The female flowers smell like almonds and the male flowers like watermelon. This plant is dioecious (male and female flowers on separate plants), so you need to have a female plant with a male one nearby for it to bear fruit. The fruit are like small plums. Immature fruit is peach-coloured; mature fruit is purple or bluish-black.

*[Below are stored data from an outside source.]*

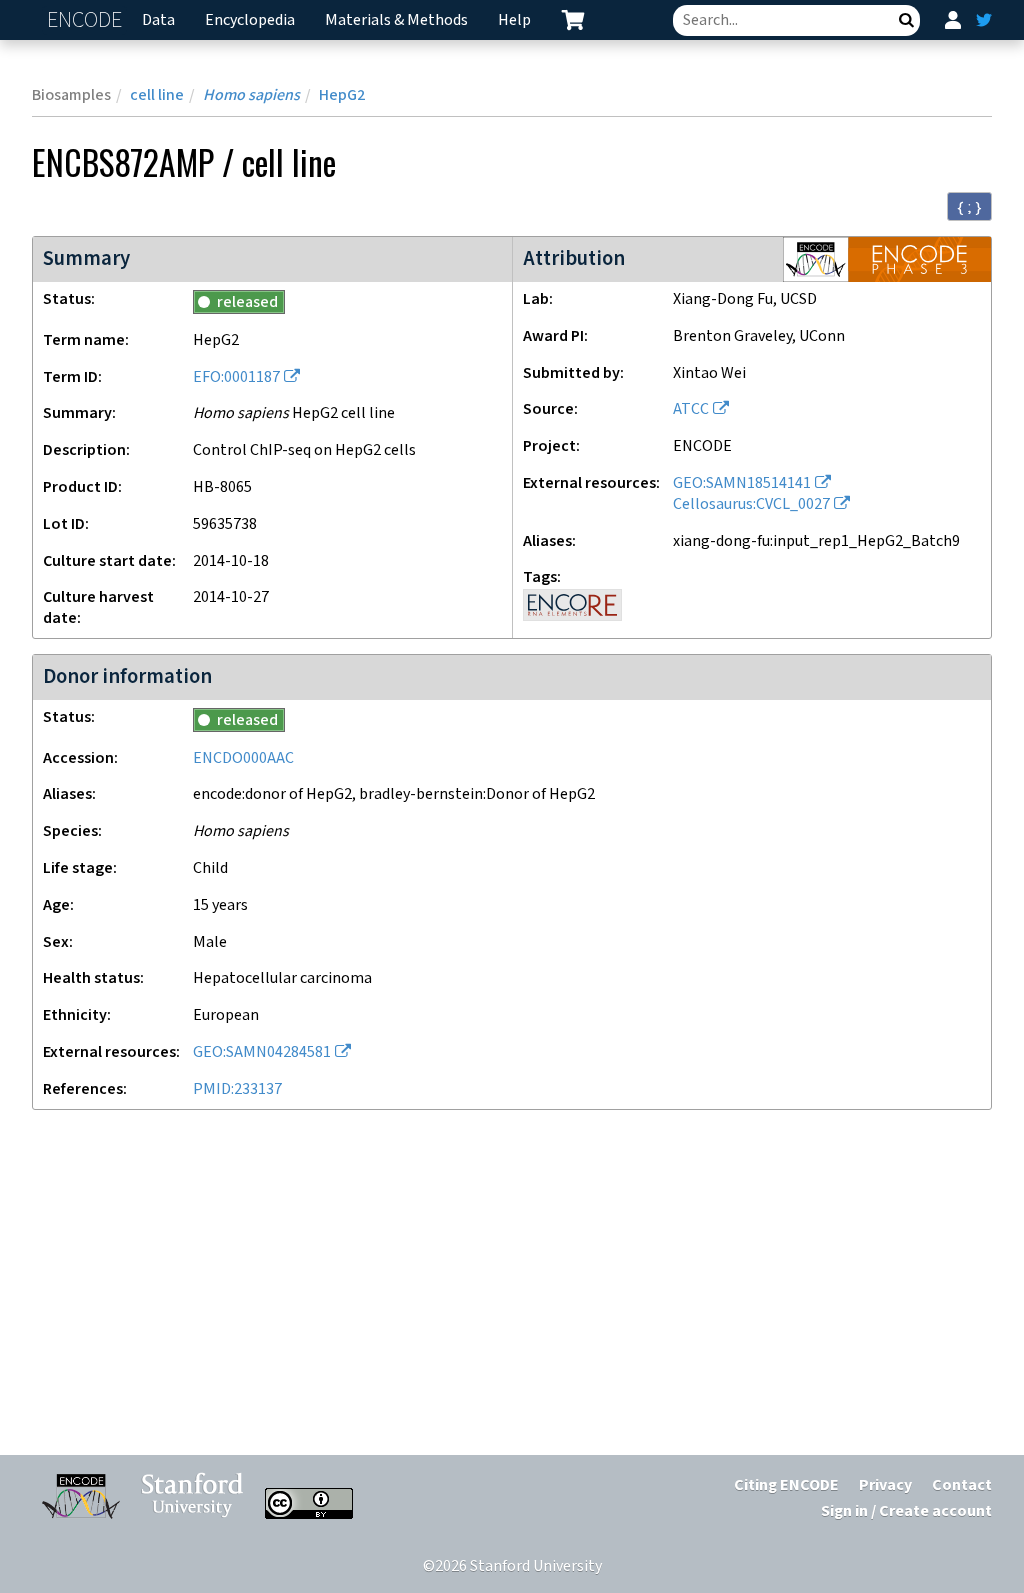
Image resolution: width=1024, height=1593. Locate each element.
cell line (157, 95)
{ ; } (969, 207)
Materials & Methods (396, 20)
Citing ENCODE (786, 1485)
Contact (962, 1485)
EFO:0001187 (236, 377)
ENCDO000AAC (243, 758)
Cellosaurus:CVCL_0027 (751, 504)
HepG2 (342, 95)
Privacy (885, 1485)
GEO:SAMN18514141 (742, 483)
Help (514, 20)
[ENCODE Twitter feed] (984, 20)
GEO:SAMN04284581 (262, 1052)
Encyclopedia (250, 20)
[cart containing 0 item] (573, 20)
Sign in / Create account (906, 1511)
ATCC (691, 409)
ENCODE (87, 20)
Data (158, 20)
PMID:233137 (237, 1089)
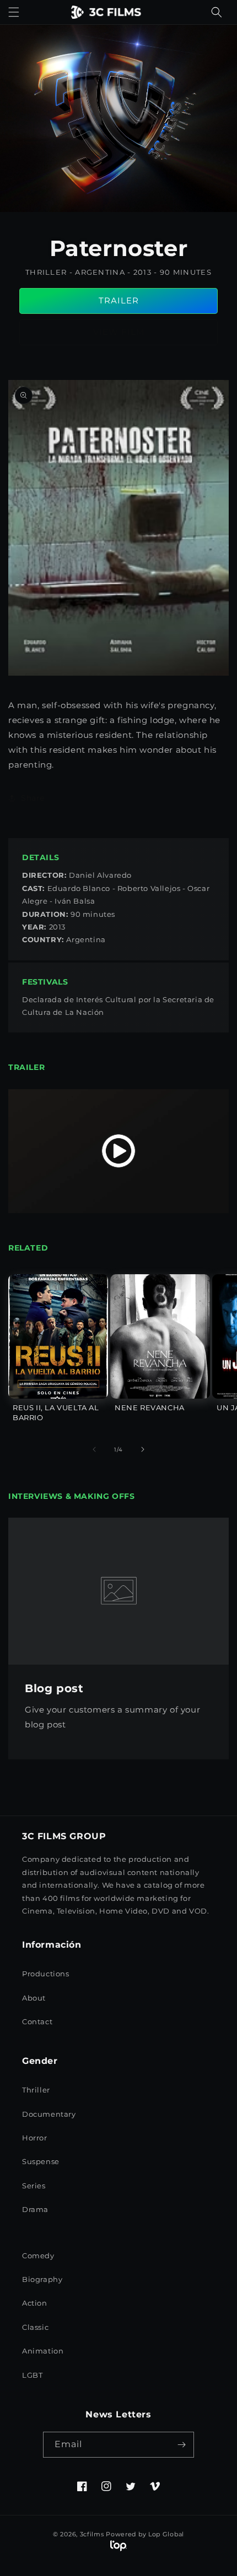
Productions (45, 1973)
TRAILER (119, 300)
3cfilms (92, 2534)
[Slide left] (94, 1449)
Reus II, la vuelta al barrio (56, 1412)
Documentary (49, 2114)
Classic (35, 2327)
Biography (42, 2279)
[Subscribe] (181, 2445)
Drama (35, 2209)
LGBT (32, 2375)
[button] (14, 12)
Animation (42, 2350)
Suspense (41, 2161)
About (34, 1997)
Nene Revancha (150, 1407)
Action (34, 2302)
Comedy (38, 2255)
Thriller (36, 2089)
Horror (34, 2137)
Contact (37, 2021)
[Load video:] (118, 1151)
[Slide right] (143, 1449)
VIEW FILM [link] (118, 332)
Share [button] (33, 798)
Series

Indian plums were eaten in small quantities fresh, cooked, or dried by Native Americans. The dried berries were saved as famine food for winter and the twigs and bark had various medicinal uses. Birds love its fruit and coyote, raccoons, skunk and deer too. Bears also eat its fruit, which explains one of its common names - oso berry. ‘Oso’ from Spanish means bear. Also, Indian plum flowers are an early food source for its pollinators, native bees and hummingbirds.
Native to Western North America, Indian plum grows in dry to moist open woods and stream banks. It is named after Augustus Gottlieb Oemler (1773-1852), a German naturalist from Savannah, Georgia. He was the first to collect the species. The specific epithet ‘cerasiformis’ means cherry-shaped, referring to the fruit.
Augustus Oemler would be happy to see this native shrub being used in gardens today. A sign spring is coming. A brightener on a dreary winter day. It is a subtle woodland plant and you have to look carefully to see it. In VanDusen it’s growing in bed 24B by Livingstone Lake, in bed 35D near the cedar tree by the Ornamental Grasses, and in the BC Habitat and Cascadia Gardens.